*DATA EXTRACTS:*

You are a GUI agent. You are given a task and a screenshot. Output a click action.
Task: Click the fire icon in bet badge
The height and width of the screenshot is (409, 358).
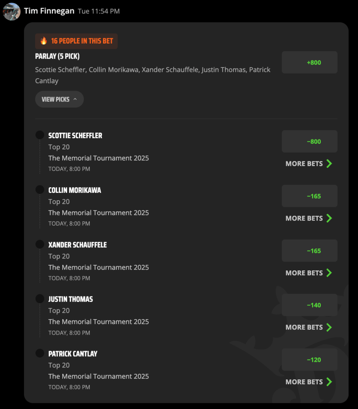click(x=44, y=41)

---

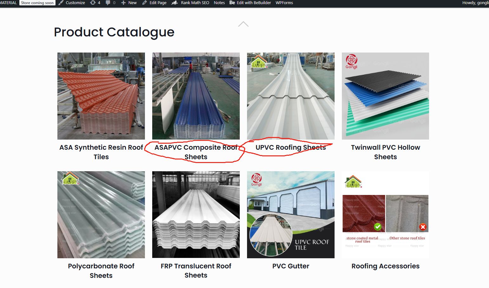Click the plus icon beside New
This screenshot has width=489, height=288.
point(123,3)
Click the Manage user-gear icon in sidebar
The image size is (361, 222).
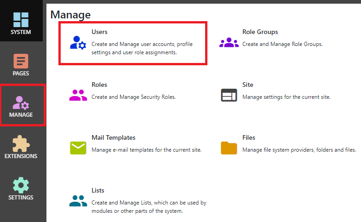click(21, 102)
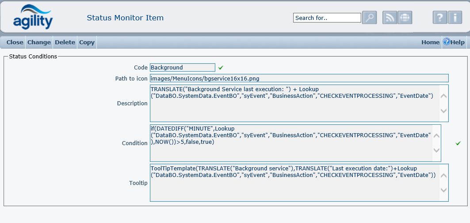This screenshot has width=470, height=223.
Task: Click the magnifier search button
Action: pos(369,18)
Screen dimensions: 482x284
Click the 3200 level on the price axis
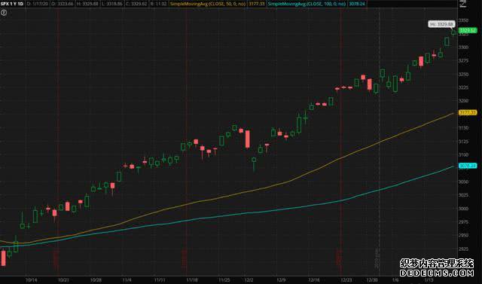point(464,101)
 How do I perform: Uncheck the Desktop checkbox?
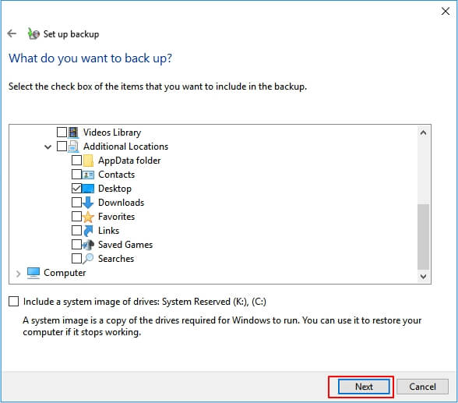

* * *

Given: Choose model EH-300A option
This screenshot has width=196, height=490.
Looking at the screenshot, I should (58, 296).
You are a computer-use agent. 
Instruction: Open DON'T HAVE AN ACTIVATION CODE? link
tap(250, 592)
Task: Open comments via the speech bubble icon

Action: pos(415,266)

*HOW TO COMPLETE THIS TASK:* Your task is to gather all lines from the entries above that hold the word "agent".

*TASK ANSWER:*
You are a GUI agent. You are given a task and a screenshot. Output a click action.
You are a computer-use agent. 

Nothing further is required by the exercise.